To do:
Look through the data below and return each line where "section" appears.

---------- Entries supplied ----------

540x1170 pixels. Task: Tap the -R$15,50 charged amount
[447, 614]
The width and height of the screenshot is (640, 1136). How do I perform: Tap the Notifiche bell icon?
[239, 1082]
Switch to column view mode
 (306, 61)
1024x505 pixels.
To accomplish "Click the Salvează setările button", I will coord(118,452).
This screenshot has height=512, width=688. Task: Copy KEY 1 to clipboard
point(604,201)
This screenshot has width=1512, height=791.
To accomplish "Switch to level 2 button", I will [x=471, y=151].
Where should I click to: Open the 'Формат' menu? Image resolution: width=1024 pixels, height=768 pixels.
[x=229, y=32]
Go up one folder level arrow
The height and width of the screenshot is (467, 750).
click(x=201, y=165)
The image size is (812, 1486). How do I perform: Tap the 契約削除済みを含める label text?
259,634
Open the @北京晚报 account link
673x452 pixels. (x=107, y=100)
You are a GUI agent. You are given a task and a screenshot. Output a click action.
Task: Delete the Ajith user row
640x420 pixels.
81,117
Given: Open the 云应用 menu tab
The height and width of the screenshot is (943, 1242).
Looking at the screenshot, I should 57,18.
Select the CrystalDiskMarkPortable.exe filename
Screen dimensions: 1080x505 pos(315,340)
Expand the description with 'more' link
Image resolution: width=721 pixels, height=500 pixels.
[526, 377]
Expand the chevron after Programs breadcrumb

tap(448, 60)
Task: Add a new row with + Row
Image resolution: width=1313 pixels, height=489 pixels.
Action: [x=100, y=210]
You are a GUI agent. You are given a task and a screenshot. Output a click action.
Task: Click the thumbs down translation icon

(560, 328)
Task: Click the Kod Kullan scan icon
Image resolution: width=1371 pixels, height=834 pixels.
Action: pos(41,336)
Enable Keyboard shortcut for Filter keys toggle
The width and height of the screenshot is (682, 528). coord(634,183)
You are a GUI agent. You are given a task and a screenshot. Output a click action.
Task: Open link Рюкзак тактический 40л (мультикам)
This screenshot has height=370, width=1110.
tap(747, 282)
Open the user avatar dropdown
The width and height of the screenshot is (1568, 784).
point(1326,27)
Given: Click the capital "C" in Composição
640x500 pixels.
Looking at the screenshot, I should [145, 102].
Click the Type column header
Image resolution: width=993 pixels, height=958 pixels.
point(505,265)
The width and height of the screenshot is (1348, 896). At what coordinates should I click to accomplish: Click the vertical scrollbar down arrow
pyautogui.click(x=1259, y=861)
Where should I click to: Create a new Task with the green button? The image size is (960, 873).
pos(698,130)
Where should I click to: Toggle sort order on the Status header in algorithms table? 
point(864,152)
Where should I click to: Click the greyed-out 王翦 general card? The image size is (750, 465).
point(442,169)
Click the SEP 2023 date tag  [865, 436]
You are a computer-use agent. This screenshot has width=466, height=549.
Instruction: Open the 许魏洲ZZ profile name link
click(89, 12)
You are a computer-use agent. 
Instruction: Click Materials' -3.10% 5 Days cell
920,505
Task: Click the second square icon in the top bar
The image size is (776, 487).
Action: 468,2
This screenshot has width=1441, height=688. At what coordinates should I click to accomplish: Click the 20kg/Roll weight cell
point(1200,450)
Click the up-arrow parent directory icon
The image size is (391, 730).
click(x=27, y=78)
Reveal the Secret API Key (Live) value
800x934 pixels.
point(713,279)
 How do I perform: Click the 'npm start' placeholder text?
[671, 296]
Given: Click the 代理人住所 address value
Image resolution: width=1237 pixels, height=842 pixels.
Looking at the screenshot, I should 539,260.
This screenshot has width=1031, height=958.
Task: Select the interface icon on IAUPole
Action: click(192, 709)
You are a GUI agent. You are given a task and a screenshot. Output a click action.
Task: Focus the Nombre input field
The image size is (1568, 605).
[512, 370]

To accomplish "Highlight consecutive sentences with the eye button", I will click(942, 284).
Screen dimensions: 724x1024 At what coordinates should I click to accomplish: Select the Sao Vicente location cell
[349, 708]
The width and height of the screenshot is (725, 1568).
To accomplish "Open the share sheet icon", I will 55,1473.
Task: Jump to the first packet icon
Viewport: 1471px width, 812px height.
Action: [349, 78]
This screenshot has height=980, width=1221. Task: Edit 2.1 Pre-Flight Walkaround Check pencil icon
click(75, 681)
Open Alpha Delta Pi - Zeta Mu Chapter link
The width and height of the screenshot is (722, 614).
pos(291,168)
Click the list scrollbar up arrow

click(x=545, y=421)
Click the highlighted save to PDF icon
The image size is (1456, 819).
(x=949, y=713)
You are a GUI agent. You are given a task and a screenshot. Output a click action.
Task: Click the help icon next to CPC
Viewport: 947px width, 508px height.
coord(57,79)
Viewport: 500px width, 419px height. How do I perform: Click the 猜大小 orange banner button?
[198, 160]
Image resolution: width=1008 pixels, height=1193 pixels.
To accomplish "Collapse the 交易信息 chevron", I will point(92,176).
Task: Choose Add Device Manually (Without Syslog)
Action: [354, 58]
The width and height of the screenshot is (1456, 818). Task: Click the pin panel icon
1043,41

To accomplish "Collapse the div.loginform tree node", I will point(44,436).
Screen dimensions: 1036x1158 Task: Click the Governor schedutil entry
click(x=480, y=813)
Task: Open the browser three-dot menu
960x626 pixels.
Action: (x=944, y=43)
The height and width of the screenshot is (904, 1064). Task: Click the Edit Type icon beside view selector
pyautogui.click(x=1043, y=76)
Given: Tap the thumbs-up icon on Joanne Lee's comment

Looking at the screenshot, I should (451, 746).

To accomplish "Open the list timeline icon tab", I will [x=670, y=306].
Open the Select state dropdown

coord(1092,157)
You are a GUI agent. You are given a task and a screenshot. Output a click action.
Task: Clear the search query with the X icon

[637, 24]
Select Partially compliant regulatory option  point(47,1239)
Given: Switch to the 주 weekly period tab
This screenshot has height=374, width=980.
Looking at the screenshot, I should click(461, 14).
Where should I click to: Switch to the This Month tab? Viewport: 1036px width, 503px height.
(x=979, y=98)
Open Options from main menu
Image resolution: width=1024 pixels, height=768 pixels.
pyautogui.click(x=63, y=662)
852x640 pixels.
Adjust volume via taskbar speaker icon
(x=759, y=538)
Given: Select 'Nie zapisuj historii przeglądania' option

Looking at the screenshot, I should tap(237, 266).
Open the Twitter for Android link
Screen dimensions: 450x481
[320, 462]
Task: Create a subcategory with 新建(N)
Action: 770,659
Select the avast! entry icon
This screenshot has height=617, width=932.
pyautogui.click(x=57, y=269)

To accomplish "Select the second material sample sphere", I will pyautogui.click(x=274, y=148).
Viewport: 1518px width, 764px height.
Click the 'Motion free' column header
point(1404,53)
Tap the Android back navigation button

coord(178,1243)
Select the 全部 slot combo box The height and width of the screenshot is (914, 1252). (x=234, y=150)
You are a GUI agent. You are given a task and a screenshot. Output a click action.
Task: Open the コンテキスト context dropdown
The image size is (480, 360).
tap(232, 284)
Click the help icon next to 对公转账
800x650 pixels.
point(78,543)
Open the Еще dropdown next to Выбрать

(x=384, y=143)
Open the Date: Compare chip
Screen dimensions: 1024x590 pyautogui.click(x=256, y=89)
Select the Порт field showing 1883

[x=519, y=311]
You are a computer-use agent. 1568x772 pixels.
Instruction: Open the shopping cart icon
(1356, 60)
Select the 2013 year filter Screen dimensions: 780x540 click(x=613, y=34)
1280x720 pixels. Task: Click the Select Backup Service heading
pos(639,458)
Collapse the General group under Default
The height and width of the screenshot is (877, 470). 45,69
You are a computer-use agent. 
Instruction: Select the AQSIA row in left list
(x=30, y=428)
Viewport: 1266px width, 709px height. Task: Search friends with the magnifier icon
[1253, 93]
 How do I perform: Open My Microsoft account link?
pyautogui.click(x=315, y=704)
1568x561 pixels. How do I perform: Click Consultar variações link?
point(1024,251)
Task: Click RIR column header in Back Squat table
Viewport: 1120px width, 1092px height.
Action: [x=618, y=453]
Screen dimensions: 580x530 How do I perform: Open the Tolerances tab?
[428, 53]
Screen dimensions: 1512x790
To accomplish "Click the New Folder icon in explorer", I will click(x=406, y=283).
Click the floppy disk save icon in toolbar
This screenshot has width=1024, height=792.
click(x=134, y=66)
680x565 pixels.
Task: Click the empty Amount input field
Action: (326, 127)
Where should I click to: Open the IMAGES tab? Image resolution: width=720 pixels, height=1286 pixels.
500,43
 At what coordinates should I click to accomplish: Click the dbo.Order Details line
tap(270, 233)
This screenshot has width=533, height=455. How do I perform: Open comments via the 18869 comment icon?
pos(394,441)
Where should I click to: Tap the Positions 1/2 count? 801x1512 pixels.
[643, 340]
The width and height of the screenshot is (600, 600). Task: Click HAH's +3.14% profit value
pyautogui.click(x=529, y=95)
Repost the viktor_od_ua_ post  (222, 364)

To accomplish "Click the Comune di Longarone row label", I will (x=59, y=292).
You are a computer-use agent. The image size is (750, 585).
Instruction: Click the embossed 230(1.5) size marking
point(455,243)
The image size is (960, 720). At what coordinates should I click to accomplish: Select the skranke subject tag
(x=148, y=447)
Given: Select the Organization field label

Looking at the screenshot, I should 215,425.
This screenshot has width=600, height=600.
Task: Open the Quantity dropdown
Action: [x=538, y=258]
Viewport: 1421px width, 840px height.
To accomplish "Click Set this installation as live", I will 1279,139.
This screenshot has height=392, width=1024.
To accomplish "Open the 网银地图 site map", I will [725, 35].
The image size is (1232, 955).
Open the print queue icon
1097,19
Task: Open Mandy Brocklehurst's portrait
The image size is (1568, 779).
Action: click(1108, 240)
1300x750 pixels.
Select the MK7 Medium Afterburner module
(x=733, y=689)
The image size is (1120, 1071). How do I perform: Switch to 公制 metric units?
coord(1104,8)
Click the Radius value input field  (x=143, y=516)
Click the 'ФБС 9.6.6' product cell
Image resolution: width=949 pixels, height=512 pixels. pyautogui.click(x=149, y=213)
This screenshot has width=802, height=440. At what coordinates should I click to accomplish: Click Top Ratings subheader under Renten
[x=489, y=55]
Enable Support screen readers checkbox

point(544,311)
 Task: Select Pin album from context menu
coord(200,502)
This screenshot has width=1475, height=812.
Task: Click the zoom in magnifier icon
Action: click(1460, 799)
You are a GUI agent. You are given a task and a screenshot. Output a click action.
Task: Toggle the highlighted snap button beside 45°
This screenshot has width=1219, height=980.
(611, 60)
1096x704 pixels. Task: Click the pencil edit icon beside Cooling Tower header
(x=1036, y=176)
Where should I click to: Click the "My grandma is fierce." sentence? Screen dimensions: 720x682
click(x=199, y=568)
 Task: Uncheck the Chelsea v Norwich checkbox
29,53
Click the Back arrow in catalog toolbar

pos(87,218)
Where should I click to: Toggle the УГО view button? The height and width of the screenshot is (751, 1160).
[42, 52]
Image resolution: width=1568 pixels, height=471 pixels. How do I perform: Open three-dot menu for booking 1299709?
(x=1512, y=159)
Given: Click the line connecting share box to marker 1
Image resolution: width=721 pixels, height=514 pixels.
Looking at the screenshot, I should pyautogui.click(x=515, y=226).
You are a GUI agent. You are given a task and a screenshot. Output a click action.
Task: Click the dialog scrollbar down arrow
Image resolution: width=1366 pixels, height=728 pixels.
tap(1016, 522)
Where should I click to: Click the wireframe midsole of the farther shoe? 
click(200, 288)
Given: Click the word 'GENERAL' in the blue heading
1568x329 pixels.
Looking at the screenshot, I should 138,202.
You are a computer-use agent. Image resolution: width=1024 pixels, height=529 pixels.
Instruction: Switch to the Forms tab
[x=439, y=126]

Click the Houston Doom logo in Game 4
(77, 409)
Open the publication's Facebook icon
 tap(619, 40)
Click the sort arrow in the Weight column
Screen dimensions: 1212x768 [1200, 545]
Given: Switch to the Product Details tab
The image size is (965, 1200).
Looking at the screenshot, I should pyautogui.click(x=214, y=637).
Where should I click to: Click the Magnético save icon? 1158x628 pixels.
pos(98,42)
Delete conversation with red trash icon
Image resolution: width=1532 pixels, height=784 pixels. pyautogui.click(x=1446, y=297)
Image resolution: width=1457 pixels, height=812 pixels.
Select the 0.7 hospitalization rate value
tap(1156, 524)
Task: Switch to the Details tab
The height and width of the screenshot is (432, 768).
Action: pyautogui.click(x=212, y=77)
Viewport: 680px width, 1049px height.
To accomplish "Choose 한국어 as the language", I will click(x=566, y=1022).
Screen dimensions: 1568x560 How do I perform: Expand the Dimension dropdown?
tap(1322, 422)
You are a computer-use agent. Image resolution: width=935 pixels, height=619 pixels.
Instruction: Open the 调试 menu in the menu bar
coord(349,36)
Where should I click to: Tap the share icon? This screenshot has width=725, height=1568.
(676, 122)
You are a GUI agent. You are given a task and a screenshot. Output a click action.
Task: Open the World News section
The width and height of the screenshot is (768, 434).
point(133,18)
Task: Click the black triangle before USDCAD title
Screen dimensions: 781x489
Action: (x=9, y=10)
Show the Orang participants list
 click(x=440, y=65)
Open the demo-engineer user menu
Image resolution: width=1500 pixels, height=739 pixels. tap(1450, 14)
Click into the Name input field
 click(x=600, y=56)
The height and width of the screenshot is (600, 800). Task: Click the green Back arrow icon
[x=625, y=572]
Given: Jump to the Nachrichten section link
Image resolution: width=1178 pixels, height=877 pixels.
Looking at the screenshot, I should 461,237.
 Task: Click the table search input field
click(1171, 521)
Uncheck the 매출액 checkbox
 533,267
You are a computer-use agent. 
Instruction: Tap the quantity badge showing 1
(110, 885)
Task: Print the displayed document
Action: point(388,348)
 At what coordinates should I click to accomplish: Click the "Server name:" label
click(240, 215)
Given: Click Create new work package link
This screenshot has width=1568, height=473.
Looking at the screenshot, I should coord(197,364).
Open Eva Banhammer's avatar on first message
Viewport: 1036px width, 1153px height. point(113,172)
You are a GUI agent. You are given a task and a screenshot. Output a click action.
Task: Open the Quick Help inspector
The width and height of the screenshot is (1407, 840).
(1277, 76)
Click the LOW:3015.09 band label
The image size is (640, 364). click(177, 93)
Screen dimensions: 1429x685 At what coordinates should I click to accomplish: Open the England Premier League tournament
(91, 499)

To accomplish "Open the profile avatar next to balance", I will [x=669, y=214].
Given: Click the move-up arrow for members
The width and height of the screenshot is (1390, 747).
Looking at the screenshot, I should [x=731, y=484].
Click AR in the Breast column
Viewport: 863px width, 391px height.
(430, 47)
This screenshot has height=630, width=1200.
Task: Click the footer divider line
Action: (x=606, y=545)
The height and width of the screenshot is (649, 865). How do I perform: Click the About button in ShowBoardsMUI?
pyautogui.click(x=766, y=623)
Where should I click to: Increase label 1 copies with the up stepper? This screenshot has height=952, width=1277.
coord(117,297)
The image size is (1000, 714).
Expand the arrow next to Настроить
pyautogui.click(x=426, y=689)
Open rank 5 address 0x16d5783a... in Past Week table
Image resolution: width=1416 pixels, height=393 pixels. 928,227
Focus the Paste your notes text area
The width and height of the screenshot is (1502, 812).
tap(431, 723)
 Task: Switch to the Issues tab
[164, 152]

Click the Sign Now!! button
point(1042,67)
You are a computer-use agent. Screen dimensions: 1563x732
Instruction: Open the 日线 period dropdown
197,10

----------

Reply:
Task: Open the World News section
Given: Jump to the Nachrichten section link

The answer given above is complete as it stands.